Dije al principio que el hombre que lleva el caballo de diestro es un campesino santeño – Eduviges Barahona – sin lugar a dudas y que el caballo es su compañero de faenas. La estructura profunda de la interpretación me conduce por otros derroteros. El campesino de la imagen no es Eduviges Barahona, o, por defecto, aunque sea él, nos encontramos frente a dos posibilidades más: es el hombre que domestica a la bestia y la pone a su servicio (ojalá domesticáramos la tecnología y la utilizáramos para ser mejores personas) o, por el contrario, es aquel niño (el narrador como decimos los técnicos de la crítica, o el autor –Luis Barahona González– como dirían los no entendidos en las complejidades de la crítica literaria), ahora hombre, que escuchó historias contadas por su abuelo como elementos de entretención nocturno, que comprendió a su antecesor como un símbolo del hombre santeño de la época; vivencias que, aunque propias y familiares, ha querido compartir con nosotros a través de un libro.
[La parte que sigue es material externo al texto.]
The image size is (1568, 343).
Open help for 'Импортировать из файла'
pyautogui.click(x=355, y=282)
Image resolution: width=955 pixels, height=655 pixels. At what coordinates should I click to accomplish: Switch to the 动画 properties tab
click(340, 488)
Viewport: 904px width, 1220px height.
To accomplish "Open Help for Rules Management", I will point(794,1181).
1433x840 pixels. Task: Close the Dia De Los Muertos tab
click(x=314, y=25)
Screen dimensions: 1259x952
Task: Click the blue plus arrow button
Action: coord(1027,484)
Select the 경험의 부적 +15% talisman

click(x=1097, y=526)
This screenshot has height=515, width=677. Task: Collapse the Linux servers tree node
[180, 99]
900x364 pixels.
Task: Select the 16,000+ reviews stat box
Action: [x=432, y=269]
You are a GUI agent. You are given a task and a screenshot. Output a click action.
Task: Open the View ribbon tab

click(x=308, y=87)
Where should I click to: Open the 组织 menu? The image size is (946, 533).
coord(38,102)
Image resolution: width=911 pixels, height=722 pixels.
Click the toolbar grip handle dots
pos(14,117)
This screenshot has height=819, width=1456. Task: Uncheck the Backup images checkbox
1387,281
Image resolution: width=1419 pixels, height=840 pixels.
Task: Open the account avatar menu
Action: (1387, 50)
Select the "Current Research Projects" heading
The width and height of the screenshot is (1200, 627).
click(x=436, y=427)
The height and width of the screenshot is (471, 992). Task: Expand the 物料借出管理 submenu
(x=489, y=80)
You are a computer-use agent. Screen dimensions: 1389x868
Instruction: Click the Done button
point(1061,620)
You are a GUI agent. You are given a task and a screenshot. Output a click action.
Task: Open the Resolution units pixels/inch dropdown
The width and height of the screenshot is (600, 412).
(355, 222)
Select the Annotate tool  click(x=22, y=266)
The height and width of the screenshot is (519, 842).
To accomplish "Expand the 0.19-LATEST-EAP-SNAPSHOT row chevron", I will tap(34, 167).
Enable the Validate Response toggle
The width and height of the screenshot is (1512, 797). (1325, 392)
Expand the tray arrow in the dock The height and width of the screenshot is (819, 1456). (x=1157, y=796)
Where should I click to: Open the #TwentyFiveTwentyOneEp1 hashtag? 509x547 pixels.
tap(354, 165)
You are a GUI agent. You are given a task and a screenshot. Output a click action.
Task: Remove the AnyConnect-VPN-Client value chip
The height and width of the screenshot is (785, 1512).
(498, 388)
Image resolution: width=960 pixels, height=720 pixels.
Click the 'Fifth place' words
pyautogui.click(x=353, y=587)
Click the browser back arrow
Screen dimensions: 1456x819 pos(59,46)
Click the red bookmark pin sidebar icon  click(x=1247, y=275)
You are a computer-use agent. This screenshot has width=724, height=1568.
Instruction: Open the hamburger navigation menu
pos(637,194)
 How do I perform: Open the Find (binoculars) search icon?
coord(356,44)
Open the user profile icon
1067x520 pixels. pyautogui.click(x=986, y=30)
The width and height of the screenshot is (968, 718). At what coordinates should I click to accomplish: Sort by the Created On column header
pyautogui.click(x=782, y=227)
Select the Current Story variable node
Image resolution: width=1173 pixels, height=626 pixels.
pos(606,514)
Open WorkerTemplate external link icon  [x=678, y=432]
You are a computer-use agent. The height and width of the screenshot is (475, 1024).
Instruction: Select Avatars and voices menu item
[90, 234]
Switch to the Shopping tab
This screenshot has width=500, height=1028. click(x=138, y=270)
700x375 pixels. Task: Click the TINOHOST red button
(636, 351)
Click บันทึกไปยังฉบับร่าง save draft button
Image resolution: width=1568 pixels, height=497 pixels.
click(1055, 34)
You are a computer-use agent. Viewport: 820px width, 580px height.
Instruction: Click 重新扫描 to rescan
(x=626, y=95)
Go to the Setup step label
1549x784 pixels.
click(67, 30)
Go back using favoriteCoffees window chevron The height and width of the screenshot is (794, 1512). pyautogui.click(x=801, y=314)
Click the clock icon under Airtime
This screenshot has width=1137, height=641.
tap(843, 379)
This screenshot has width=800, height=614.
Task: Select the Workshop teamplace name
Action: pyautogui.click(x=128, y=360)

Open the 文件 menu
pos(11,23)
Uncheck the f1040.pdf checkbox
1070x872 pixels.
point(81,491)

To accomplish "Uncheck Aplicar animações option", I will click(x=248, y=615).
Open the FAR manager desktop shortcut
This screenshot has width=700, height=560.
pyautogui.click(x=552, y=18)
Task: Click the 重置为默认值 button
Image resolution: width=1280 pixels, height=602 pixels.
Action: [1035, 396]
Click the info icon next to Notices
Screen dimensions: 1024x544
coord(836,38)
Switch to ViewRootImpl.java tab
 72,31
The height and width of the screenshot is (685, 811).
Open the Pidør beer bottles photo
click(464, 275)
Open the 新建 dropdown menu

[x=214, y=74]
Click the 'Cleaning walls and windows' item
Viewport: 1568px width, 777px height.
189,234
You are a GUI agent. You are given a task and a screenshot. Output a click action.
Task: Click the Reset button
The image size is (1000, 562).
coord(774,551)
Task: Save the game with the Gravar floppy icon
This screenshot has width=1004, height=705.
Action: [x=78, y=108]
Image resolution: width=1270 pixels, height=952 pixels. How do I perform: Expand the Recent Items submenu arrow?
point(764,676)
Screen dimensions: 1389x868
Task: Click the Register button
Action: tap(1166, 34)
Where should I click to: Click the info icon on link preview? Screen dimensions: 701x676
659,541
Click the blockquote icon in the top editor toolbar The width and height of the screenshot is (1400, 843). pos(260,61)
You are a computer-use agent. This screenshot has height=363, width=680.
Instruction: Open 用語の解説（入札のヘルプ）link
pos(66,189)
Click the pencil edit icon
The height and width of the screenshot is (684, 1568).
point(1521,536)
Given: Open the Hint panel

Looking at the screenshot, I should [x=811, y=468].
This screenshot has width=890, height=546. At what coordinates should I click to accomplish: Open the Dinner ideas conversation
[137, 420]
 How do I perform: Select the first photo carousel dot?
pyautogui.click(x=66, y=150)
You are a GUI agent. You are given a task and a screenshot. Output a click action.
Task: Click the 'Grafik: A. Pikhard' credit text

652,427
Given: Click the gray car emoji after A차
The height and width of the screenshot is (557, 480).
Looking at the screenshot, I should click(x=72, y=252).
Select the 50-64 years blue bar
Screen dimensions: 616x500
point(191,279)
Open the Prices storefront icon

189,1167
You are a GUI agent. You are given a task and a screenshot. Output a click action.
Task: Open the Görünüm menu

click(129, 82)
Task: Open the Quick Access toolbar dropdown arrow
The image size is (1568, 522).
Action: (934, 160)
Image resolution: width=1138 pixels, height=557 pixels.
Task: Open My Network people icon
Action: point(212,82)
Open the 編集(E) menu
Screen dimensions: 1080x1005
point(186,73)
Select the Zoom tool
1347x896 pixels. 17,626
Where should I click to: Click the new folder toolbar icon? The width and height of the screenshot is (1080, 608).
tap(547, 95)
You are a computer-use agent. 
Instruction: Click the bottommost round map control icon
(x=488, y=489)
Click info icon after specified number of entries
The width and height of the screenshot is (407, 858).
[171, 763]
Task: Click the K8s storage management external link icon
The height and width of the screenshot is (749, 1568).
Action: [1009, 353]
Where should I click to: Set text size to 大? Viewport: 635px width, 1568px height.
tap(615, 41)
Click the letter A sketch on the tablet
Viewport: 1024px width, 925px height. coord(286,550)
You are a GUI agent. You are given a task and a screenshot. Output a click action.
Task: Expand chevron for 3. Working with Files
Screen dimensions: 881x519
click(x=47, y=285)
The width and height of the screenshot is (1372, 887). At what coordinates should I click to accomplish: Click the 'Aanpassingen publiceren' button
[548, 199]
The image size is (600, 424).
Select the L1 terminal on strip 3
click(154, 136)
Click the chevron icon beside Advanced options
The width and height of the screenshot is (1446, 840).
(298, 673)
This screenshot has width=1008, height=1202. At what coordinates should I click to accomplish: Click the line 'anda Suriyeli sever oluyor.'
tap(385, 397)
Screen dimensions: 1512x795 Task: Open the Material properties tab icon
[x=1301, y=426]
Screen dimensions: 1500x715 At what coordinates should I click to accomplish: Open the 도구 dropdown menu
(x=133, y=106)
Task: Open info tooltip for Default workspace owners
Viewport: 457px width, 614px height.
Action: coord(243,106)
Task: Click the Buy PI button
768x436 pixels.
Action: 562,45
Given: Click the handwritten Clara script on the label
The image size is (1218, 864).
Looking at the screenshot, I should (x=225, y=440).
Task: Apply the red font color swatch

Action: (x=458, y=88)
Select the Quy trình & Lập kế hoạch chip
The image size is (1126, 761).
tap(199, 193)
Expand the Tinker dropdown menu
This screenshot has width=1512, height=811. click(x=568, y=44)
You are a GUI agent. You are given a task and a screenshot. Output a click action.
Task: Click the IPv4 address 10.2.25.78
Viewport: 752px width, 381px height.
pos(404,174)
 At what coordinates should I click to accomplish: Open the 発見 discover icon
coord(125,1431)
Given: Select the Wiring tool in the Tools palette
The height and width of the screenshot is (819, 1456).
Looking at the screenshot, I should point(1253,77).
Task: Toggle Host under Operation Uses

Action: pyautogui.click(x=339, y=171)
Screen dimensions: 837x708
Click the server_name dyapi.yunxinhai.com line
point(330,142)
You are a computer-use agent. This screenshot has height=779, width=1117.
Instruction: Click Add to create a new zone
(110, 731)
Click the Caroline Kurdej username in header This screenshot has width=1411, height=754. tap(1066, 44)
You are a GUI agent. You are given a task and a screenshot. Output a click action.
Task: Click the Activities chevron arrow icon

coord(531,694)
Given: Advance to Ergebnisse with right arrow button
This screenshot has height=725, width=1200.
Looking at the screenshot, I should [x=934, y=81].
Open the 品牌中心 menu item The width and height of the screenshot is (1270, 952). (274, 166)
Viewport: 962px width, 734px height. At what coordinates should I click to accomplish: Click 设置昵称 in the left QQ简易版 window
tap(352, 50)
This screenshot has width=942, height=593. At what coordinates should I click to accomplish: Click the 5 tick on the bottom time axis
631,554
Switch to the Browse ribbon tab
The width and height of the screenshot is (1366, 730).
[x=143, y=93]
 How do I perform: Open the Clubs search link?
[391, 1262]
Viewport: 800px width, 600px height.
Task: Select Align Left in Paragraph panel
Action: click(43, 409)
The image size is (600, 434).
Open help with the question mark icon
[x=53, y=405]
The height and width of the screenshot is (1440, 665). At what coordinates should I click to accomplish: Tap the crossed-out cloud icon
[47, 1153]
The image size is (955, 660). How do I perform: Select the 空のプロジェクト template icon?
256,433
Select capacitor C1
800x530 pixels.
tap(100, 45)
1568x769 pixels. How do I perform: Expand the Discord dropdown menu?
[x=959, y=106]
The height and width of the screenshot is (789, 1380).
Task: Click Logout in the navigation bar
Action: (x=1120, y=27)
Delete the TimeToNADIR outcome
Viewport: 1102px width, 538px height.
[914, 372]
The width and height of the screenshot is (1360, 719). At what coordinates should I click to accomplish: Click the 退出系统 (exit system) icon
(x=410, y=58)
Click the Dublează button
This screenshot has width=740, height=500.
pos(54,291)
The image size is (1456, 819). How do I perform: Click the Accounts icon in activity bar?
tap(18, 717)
Por ello, los que nos colocamos Entre zurrones y enjalmas, tenemos el placer de ver la simbiosis hombre-realidad-naturaleza-teconología-humanización desde una perspectiva más elevada, la cual, inclusive, nos facilita una interpretación universalista a través de la lectura, desde la cual podemos percibir el mundo narrado desde la óptica de la objetividad que promete el justo medio entre los elementos involucrados.
Culmino este comentario, que no análisis, recomendando la lectura de la obra de Luis Barahona González, como texto necesario para obtener una mejor visión de nuestra realidad, la cual a mi juicio debe poseer elementos fundamentales como una visión del campesino interiorano, quien de una vida simple evoluciona a la tecnología que lo domestica; una perspectiva de la zona de tránsito que es vital en nuestra historia; sin descartar los componentes indígenas y los otros factores que han incidido (españoles, franceses, chinos, negros, estadounidenses, hebreos, colombianos, etc.) en la conformación de nuestra nacionalidad.
Insisto, pues, montemos el caballo “El Colorao” de don Eduviges Barahona, ahora eternizado en la brevedad del papel a través de la magia de la palabra literaria, y permitamos que Luis Barahona González, nos lleve de diestro en un recorrido por nuestro pasado inmediato que clama por subisistir.
Peña Blanca de Las Tablas, 6 de diciembre de 2010.
Dicen que los libros no deben juzgarse por la portada, sin embargo, me encanta que hagas mención, casi desde el inicio, a la de Entre zurrones y enjalmas, pues es la puerta de entrada al interior del mundo planteado por el escritor.
ResponderEliminarGracias a tu comentario, no sólo me enteré de él, sino que despertaste mi curiosidad y entusiasmo. Así es que busqué información al respecto en Internet –encontré las fotos de la presentación y pude , además, apreciar la portada mencionada. Voy a tratar de conseguirlo y adentrarme en la lectura de estos relatos. Es una delicia leer una buena crítica literaria.
Saludos.
Gracias, Silvia. En efecto, aunque los libros no deben juzgarse por la portada, lo cierto es que, en no pocas ocasiones, la portada es un elemento paratextual que nos permite una mejor perspectiva de la obra; además, la portada captó la atención en mí, porque la imagen me transporta a los días ya casi lejanos de mi infancia.